Saturday, November 18, 2017

Brilliant Trash #1 Review

The Universal

Writer and Creator by: Tim Seeley
Story by: Tim Seeley and Steve Seeley
Art by: Priscilla Petraites
Publisher: Aftershock
Review by: Andrew McAvoy

If there is a more exciting publisher than Aftershock Comics out there at the minute, I haven't found it. A number of their books are on my monthly essentials, but even those haven't come close to the ambition seen in this opening installment of Brilliant Trash. After the first few pages it is clear that this is a book that is going to make readers sing for their supper. Let's see what it is all about.

Well the first thing to say in relation to this book is to caution potential readers. This book doesn't ease you in gently; in fact it is so jam packed with ideas that you will be running to keep up. The art by Priscilla Petraites will help soothe that overworked brain though, and I'm pretty certain that every single element in this issue will be critical to the future issues. The game board is being laid out carefully by Seeley, and you can tell that the different elements are being set up to interact beautifully at a future point. 
The ideas in this book are immense though. By the time I got to the second page I had to go and get a notebook and write down some of the phrases because they are really striking. At the risk of sounding like a psychology textbook this book seems (to me) to be tapping into complex concepts related to the Jungian collective unconscious. It seems to play with ideas related to universal thought patterns and linkages between humans across the globe. There is a suggestion of technological or digital linkages across the globe being depicted as a parallel process. An intriguing comment from one character touches on analogue and digital in a way that suggests the two separate connections between humans (analogue) and technology (digital). Alternatively I could be overthinking it...

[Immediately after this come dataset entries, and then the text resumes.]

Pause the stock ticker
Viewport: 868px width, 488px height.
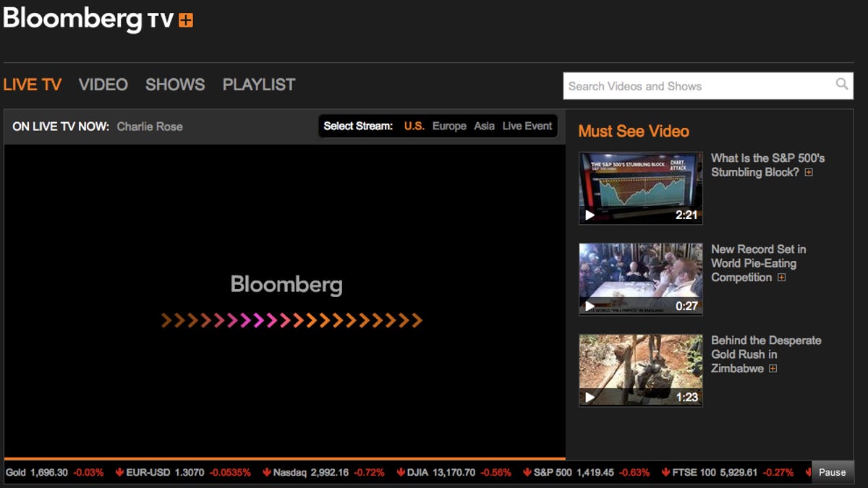[832, 472]
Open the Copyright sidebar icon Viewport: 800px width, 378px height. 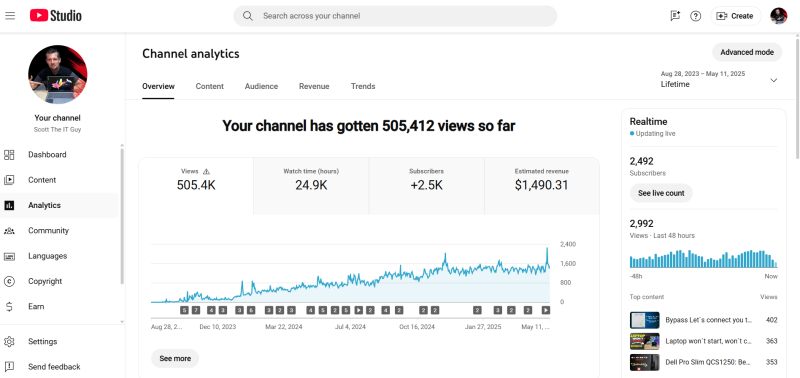[x=9, y=281]
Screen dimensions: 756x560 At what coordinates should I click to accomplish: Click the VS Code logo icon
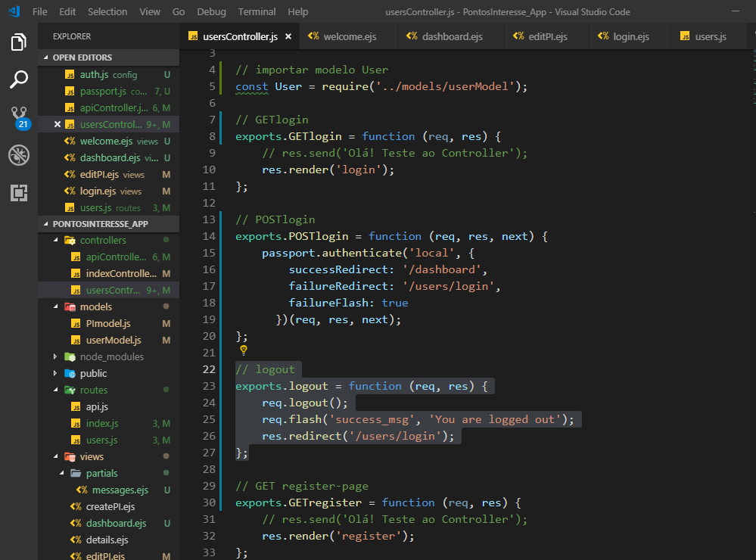point(14,12)
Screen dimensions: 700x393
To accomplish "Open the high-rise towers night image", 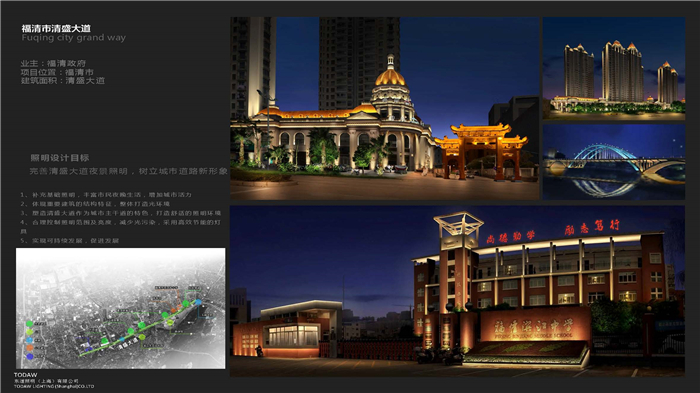I will tap(614, 68).
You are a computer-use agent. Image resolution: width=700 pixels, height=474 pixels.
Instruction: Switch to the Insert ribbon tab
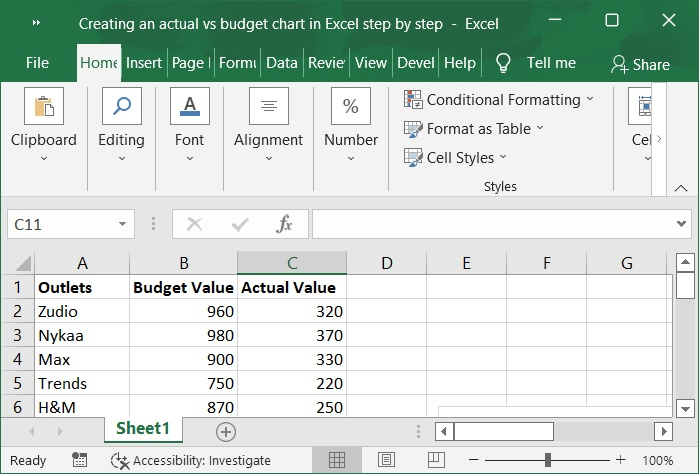tap(144, 63)
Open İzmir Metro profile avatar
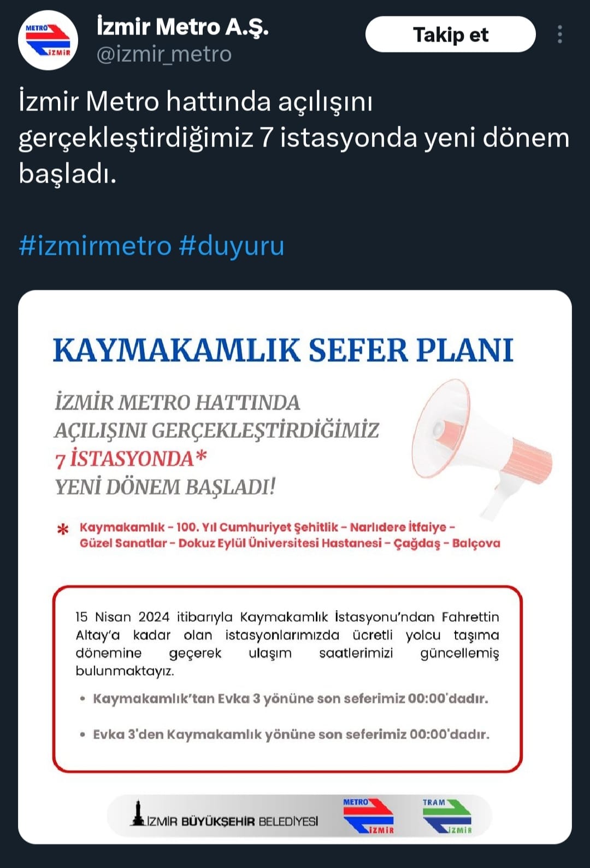590x868 pixels. click(x=48, y=40)
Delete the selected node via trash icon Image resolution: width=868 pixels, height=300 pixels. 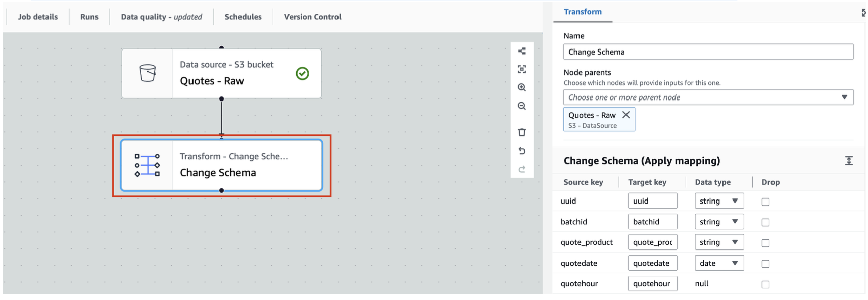coord(522,132)
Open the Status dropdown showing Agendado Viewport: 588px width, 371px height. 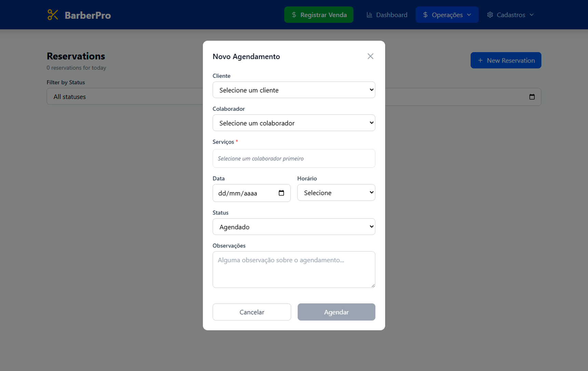293,227
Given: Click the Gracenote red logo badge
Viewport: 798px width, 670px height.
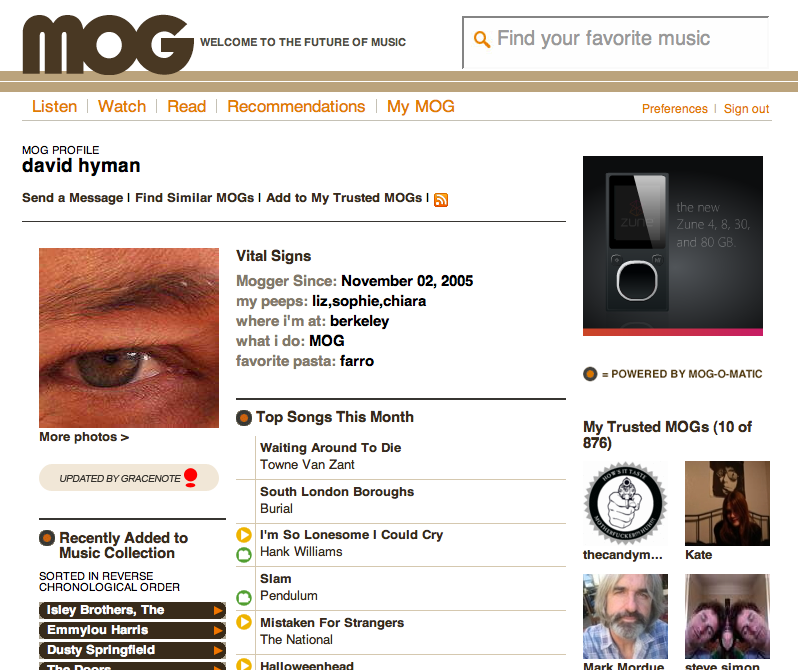Looking at the screenshot, I should 191,478.
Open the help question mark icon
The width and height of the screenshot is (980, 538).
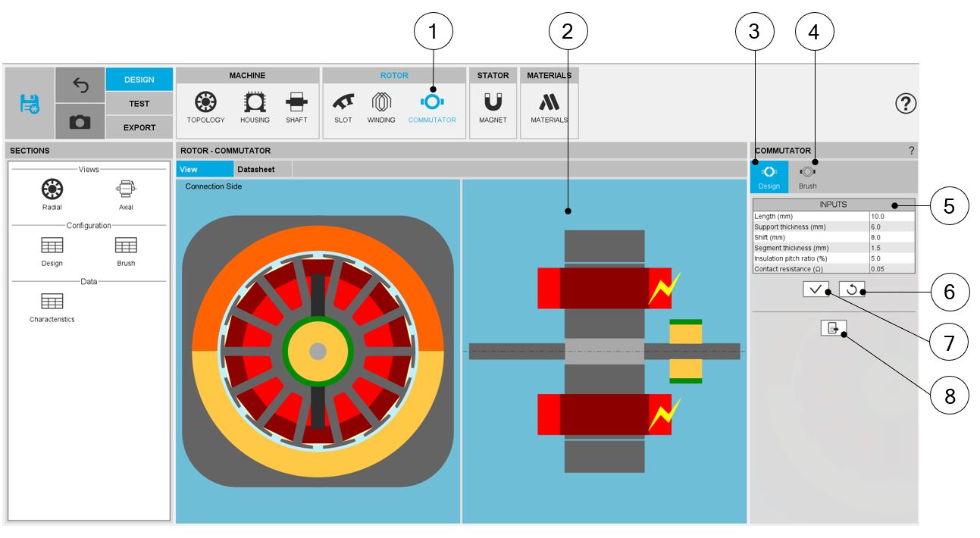coord(906,105)
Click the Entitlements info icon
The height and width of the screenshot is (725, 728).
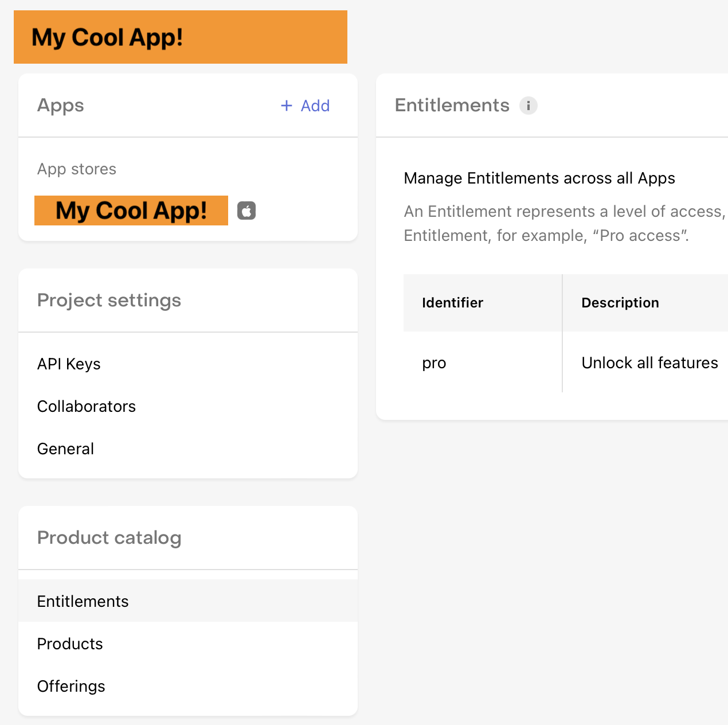pos(528,106)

The book articulates these thoughts with quotes like, "What I am for is humanity. The whole. When you pull back it's the only natural thing to stand for." and "You hope I am Muslim, Christian, Jewish, Gay, Straight, Black, White, an Immigrant, a Nationalist. I'm none of these things. I'm all of them" These quotes come from Lady Last Word, an enigmatic figure who appears to destroy a large segment of Jerusalem, in what becomes known as the Lady Last Word Incident. The subsequent events in the comic book explore various strands set in a dystopian future America. At the end of the book, it is clear that regardless of whether Lady Last Word has survived the incident, her thoughts and concepts are going to live on through a group of devotees.

Bits and Pieces

I'd be lying if I said that I managed to fully keep up with this issue. I don't mind though. It is a book jam-packed with promise with exciting art, big ideas and intriguing characters. I have no doubt that I will be looking it out for further reads as I digest future installments. Packed with potential.